- Extrait de page -
________________________

Une intrication quantique entre deux lieux distants de 1200 km
L’intrication quantique est un phénomène physique dans lequel les états quantiques d’un système de 2 (ou plusieurs) particules sont dépendants même si les particules sont à grande distance les unes des autres. Limitons-nous à 2 particules. Leur intrication signifie que l’on ne peut séparer par aucune mesure l’état individuel de chacune des particules. Et ceci quelle que soit la distance qui les sépare. Deux objets intriqués ne sont pas indépendants, même s’ils sont à grande distance l’un de l’autre.
L’intrication quantique a des applications en information quantique : la cryptographie quantique, la télé-portation quantique et les réseaux quantiques.
La première obtention de telles particules intriquées est due au physicien français Alain Aspect qui, dans les années quatre-vingt, en plaçant une paire de photons dans des états de polarisation particuliers, a montré de façon irréfutable l’existence du phénomène d’intrication, jusque là purement théorique et controversé.
Expérimentalement, on a réussi, toujours en utilisant des photons et leur polarisation, à créer des états intriqués entre particules distantes. On a utilisé pour cela des fibres optiques ou l’espace atmosphérique reliant les deux lieux de l’expérience. L’atténuation de la lumière dans les deux cas n’a pas permis de dépasser une distance de l’ordre de 100 km.
Des physiciens des universités de Shanghai, Chengdu et de trois observatoires astronomiques en Chine ont choisi une approche innovante en utilisant un satellite et des technologies spatiales.
Un satellite peut, en effet communiquer avec deux stations terrestres séparées de milliers de km. Mais il s’y rajoute un autre avantage : l’atténuation de la lumière et la turbulence atmosphérique prédominent toutes deux dans les 10 km de la basse atmosphère. En dehors de cette zone, la transmission des photons est presque sans absorption ni déformation. On peut ainsi transmettre un signal optique à une distance d’un millier de km en ne traversant que quelques 20 km d’atmosphère.

________________________

- Contenu des données -
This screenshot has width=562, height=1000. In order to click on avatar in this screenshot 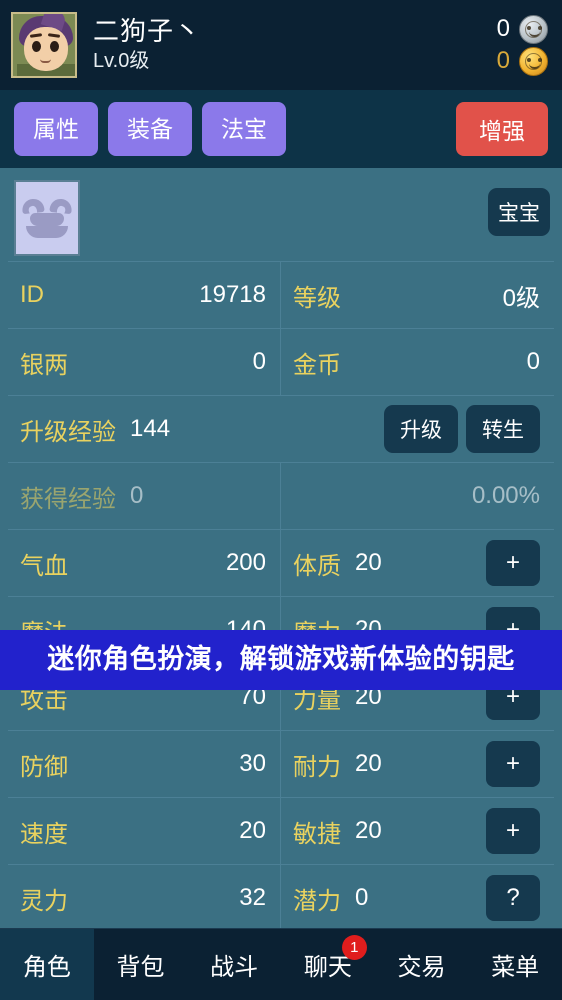, I will do `click(44, 45)`.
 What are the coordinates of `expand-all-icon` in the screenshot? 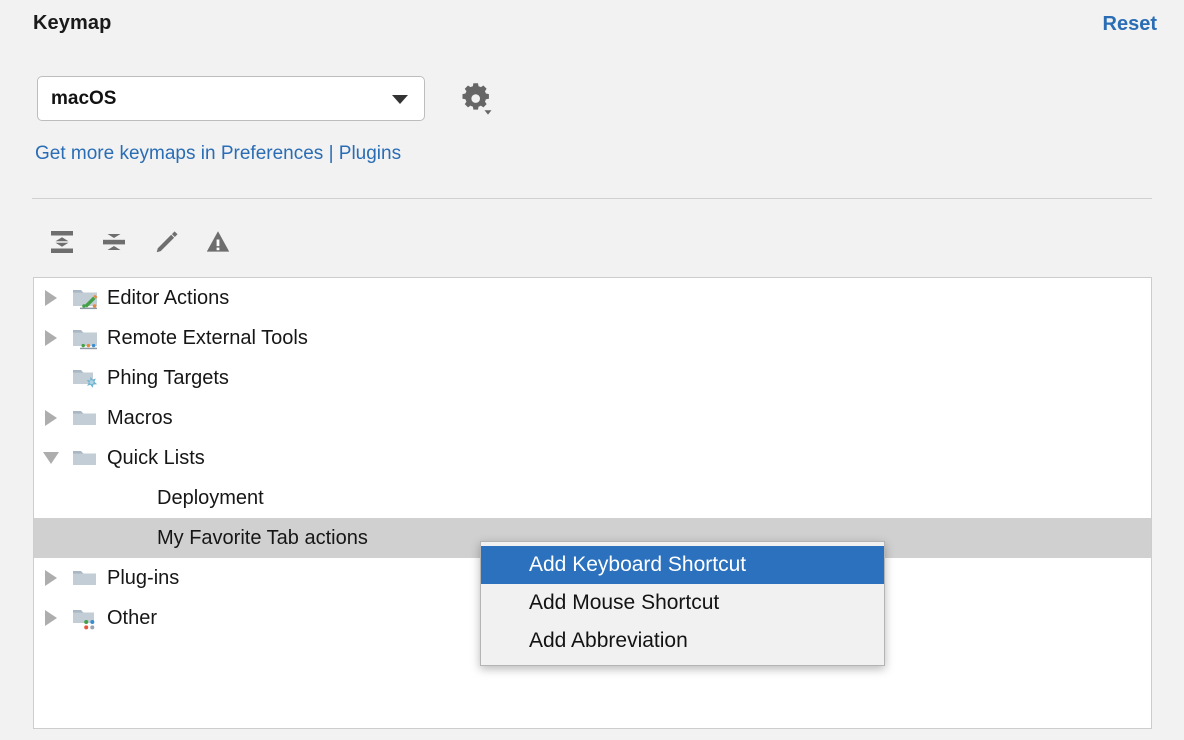 It's located at (62, 242).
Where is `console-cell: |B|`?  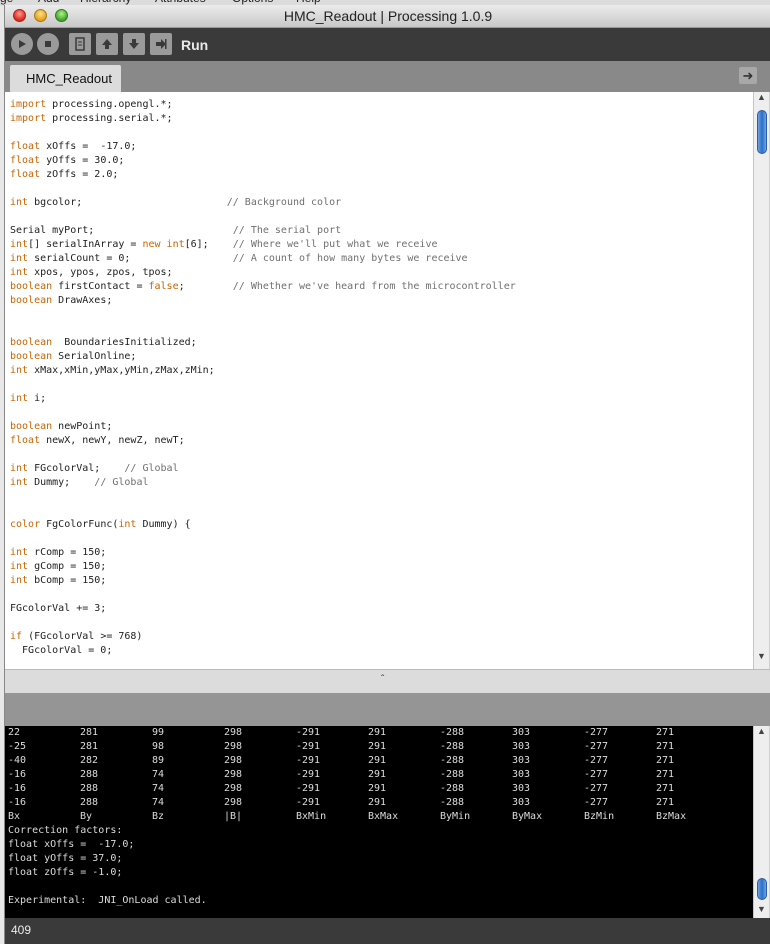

________________________

- Exercices à traiter -
- 1) Recopiez le passage du texte sur l'intrication quantique qui va de "L’intrication quantique a" à "les réseaux quantiques.".
- 2) Énumérez toutes les applications de l'intrication quantique en information quantique que cite le texte sur l'intrication quantique.

- Réponses par exercice -
- 1)
L’intrication quantique a des applications en information quantique : la cryptographie quantique, la télé-portation quantique et les réseaux quantiques.

- 2)
- la cryptographie quantique
- la télé-portation quantique
- les réseaux quantiques